The drama of the Faith has exorcisms against Satan a reminder of the Lord’s battle with the Evil One culminating in the Lord’s victory over Satan through His Passion, Death, and Resurrection. To this end was the Son of God manifested, that he might destroy the works of the devil. 1John 3:8 The Church in each age shares in the Passion of the Lord particularly in her struggle with the Evil One. A particular manifestation of Satan is infidelity. St. John refers to those who go from the Church and deny Christ as antichrists. St. Paul refers to his struggles with “false brethren.”
Of the two the latter are the more dangerous because they remain within the Church and work against her. They are an alien presence. John Henry Newman looked ahead to our era in a sermon called The Infidelity of the Future and saw this type of infidelity on a grand scale in the Church.

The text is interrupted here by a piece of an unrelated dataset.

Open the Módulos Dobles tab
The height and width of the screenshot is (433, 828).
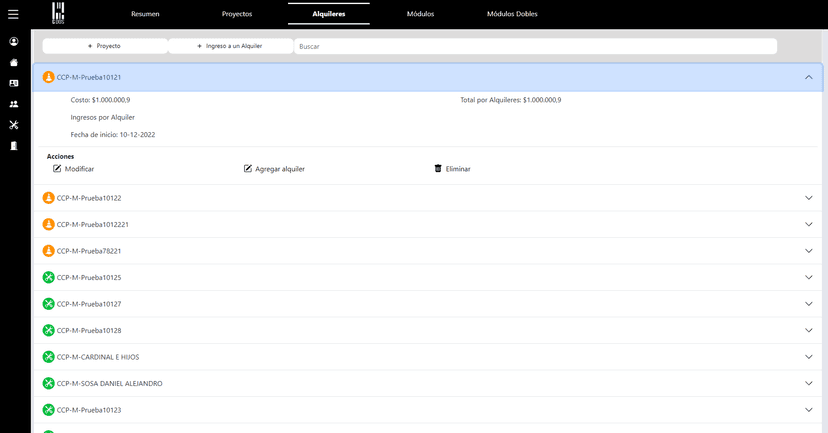point(511,14)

The key characteristic of the alien presence is to remain in the Church ostensibly while rejecting some or all of her doctrines seeking to recast the Church according to some human image or vision of their own making. The Catechism of the Catholic Church treats of sins against faith in the section on the 1st Commandment.
Two Popes can shed some light on the struggles of the Church in our time: The first is Pope Paul VI. On June 29 , 1972 Pope Paul VI in a homily delivered a strikingly downbeat analysis of the state of the Roman Catholic Church post Vatican II. He told a congregation: We believed that after the Council would come a day of sunshine in the history of the Church. But instead there has come a day of clouds and storms, and of darkness ... And how did this come about? We will confide to you the thought that may be, we ourselves admit in free discussion, that may be unfounded, and that is that there has been a power, an adversary power. Let us call him by his name: the devil….It is as if from some mysterious, no, it is not mysterious, from some crack the smoke of Satan has entered the temple of God.

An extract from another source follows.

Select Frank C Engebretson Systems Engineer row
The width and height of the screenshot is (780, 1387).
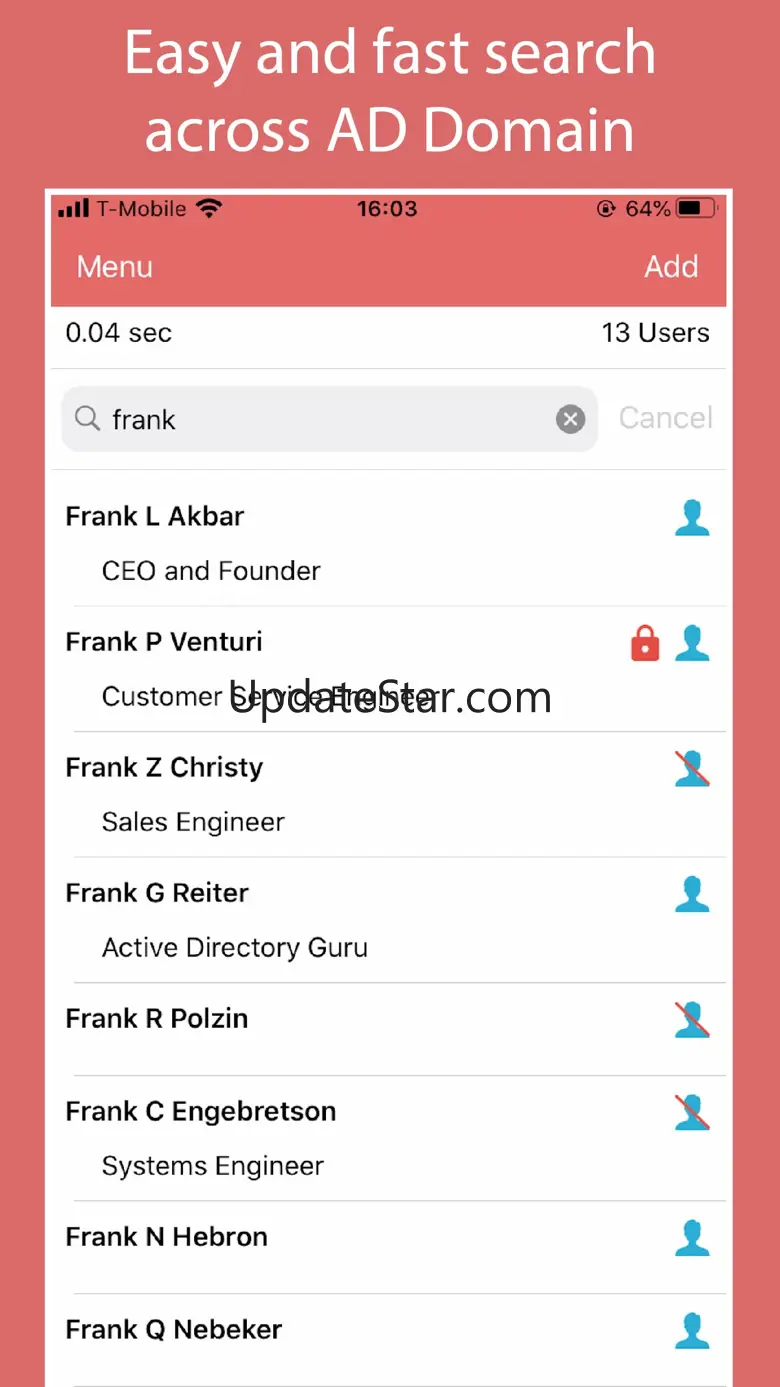[x=389, y=1139]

On October 13, 1884 Leo XIII had just completed a celebration of Mass in one of the Vatican's private chapels. Standing at the foot of the altar, he suddenly turned ashen and collapsed to the floor, apparently the victim of a stroke or heart attack. However, neither malady was the cause of his collapse. For he had just been given a vision of the future of the Church he loved so much. After a few minutes spent in what seemed like a coma, he revived and remarked to those around him, "Oh, what a horrible picture I was permitted to see!" What Leo XIII apparently saw, as described later by those who talked to him at the time of his vision, was a period of about one hundred years, when the power of Satan would reach its zenith. Leo was so shaken by the specter of the destruction of moral and spiritual values both inside and outside the Church, that he composed a prayer which was to be said at the end of each Mass celebrated anywhere in the Catholic Church. (Prayer to St. Michael the Archangel)

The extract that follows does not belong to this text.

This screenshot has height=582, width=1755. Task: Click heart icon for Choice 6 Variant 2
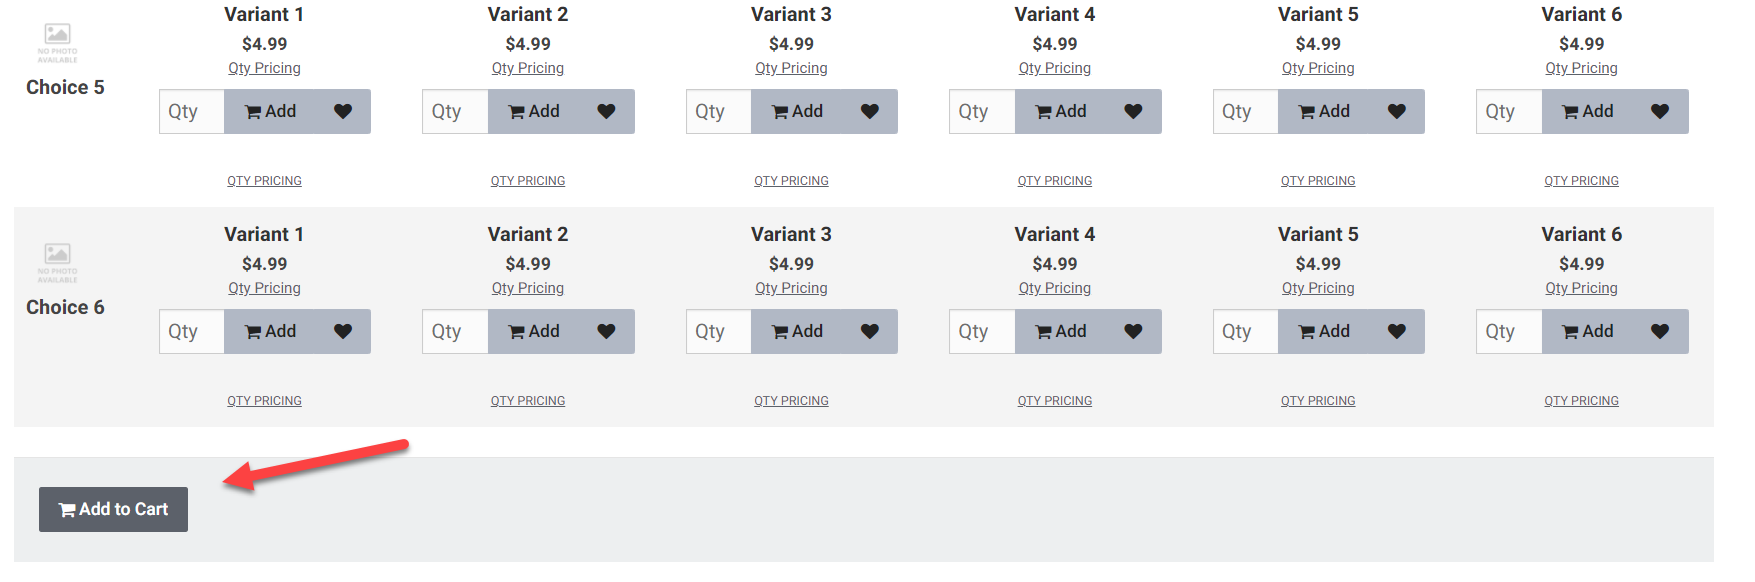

This struggle between fidelity and infidelity was a theme taken up by Georges Bernanos, a giant in the history of French literature. He wrote the famous book, Diary of a Country Priest, a literary masterpiece made into an awardwinning film by the famed director Robert Bresson. Less well-known and translated into English was another novel called L’Imposture (The Imposter). It is a novel about a priest who loses his faith but stays in the Church and continues to act as a priest and his encounter with the faithful Catholicism of a young girl. This struggle of our time is fidelity to the Catholic Faith versus infidelity inside and outside the Church. It is important to immerse ourselves in the victory of the Lord in His Passion, Death, and Resurrection and pray for perseverance. Key weapons in the struggle are humility and faithfulness to the Faith of all time; the apostolic faith will never fail according to the guarantee of the Lord. St. Peter Canisius S.J. teaches us: "Better that only a few Catholics should be left, staunch and sincere in their religion, than that they should, remaining many, desire as it were, to be in collusion with the Church's enemies and in conformity with the open foes of our faith.